From: "Darrick J. Wong" <djwong@kernel.org>
To: Dave Chinner <david@fromorbit.com>
Cc: linux-xfs@vger.kernel.org
Subject: Re: [PATCH 1/8] xfs: aborting inodes on shutdown may need buffer lock
Date: Tue, 29 Mar 2022 18:21:10 -0700 [thread overview]
Message-ID: <20220330012110.GH27713@magnolia> (raw)

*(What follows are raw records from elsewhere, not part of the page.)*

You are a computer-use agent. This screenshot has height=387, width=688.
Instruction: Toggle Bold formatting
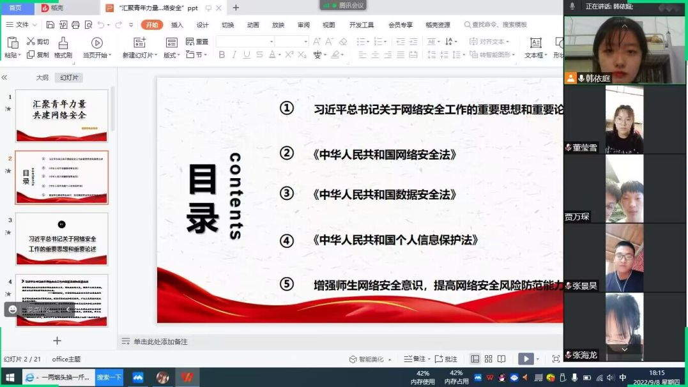[x=222, y=55]
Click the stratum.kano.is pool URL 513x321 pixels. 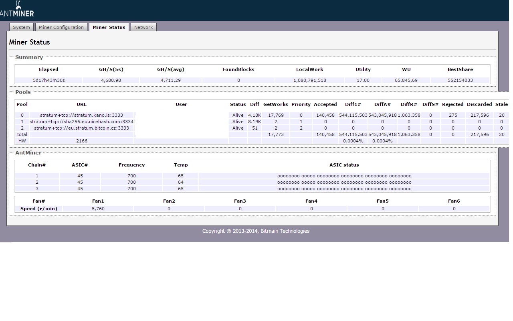(x=81, y=115)
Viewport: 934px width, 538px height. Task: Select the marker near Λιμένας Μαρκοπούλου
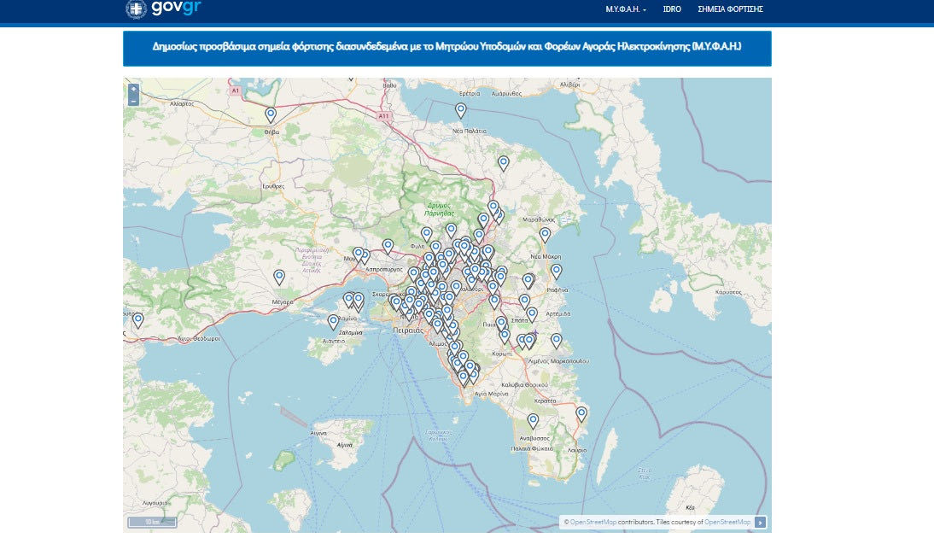point(557,340)
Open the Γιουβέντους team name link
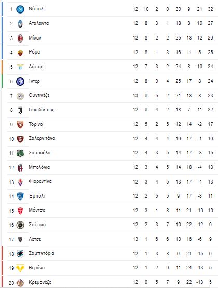Image resolution: width=218 pixels, height=288 pixels. [x=42, y=110]
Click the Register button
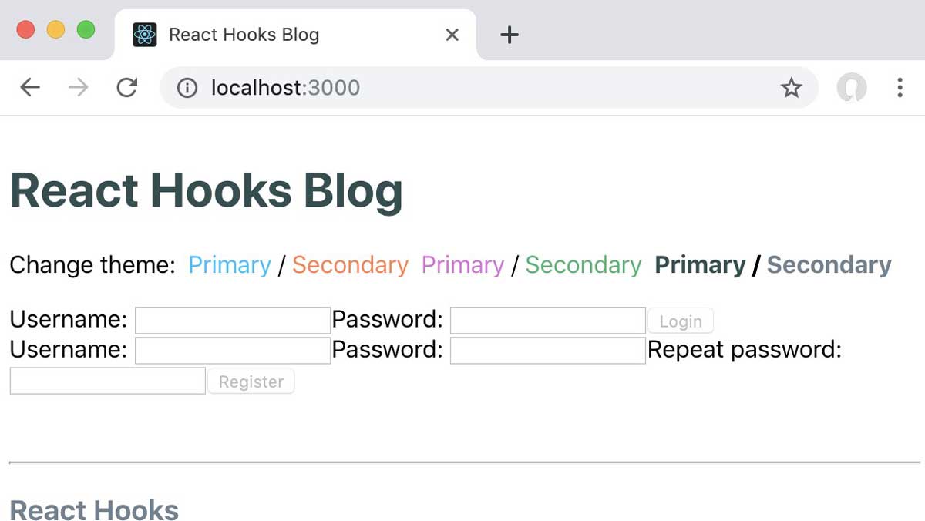The width and height of the screenshot is (925, 521). 251,382
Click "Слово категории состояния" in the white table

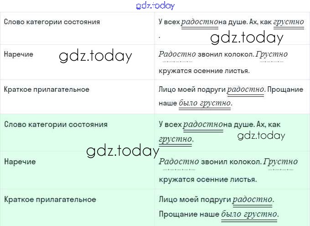coord(52,22)
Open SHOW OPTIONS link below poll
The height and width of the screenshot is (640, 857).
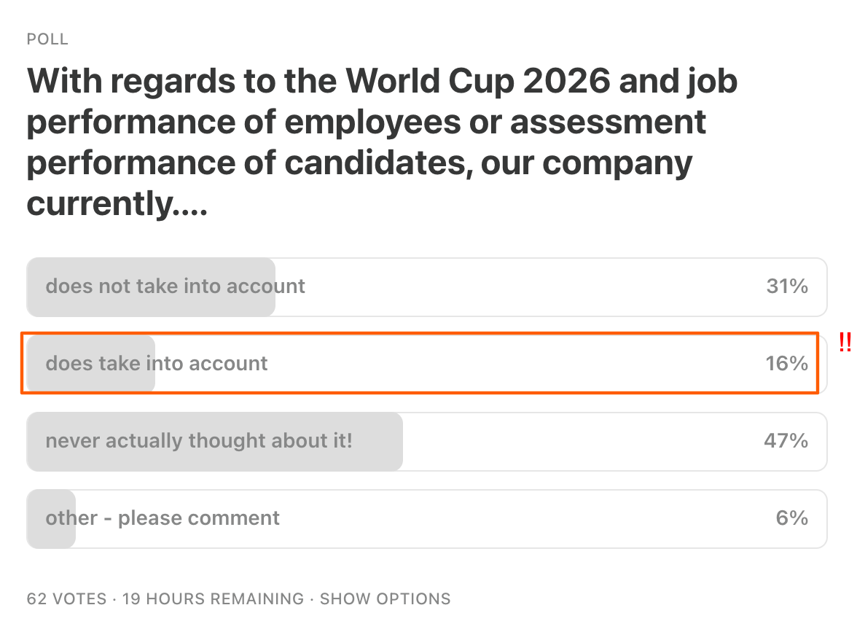[x=386, y=599]
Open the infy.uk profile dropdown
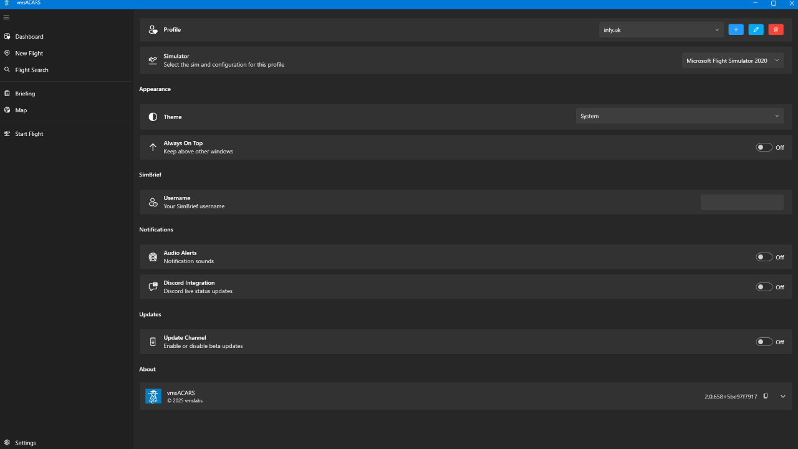The width and height of the screenshot is (798, 449). tap(661, 29)
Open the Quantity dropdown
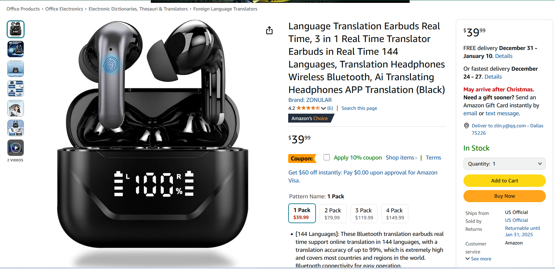Viewport: 555px width, 269px height. 504,164
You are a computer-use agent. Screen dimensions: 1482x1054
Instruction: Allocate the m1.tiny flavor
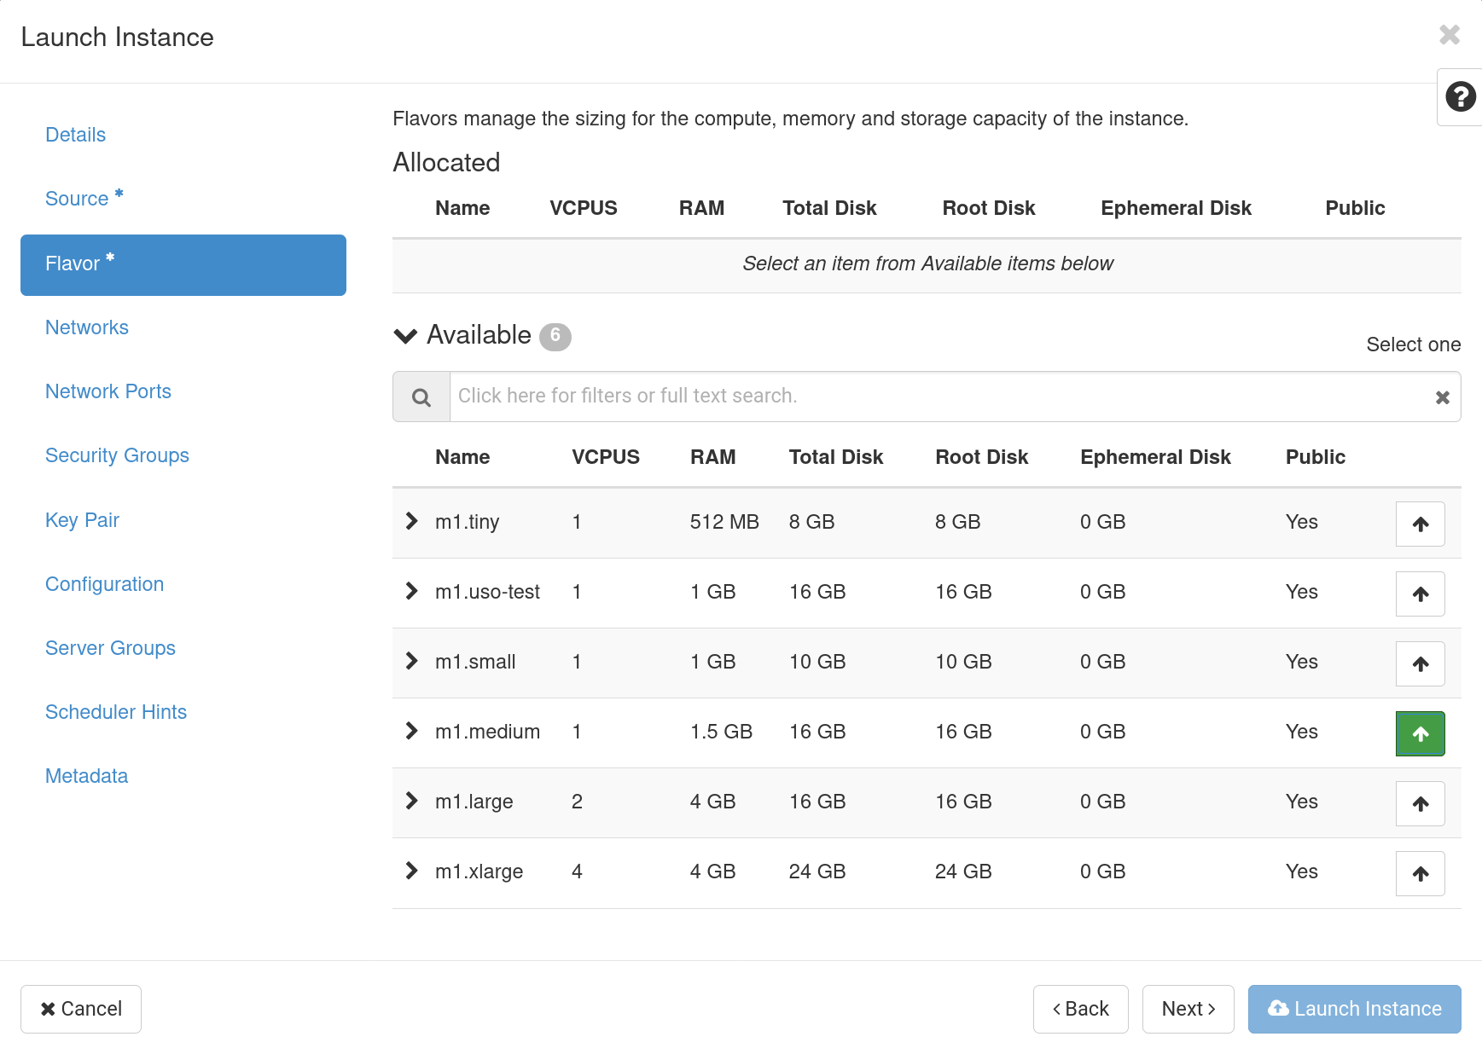[x=1419, y=524]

In-Reply-To: <20220330011048.1311625-2-david@fromorbit.com>
On Wed, Mar 30, 2022 at 12:10:41PM +1100, Dave Chinner wrote:
> From: Dave Chinner <dchinner@redhat.com>
>
> Most buffer io list operations are run with the bp->b_lock held, but
> xfs_iflush_abort() can be called without the buffer lock being held
> resulting in inodes being removed from the buffer list while other
> list operations are occurring. This causes problems with corrupted
> bp->b_io_list inode lists during filesystem shutdown, leading to
> traversals that never end, double removals from the AIL, etc.
>
> Fix this by passing the buffer to xfs_iflush_abort() if we have
> it locked. If the inode is attached to the buffer, we're going to
> have to remove it from the buffer list and we'd have to get the
> buffer off the inode log item to do that anyway.
>
> If we don't have a buffer passed in (e.g. from xfs_reclaim_inode())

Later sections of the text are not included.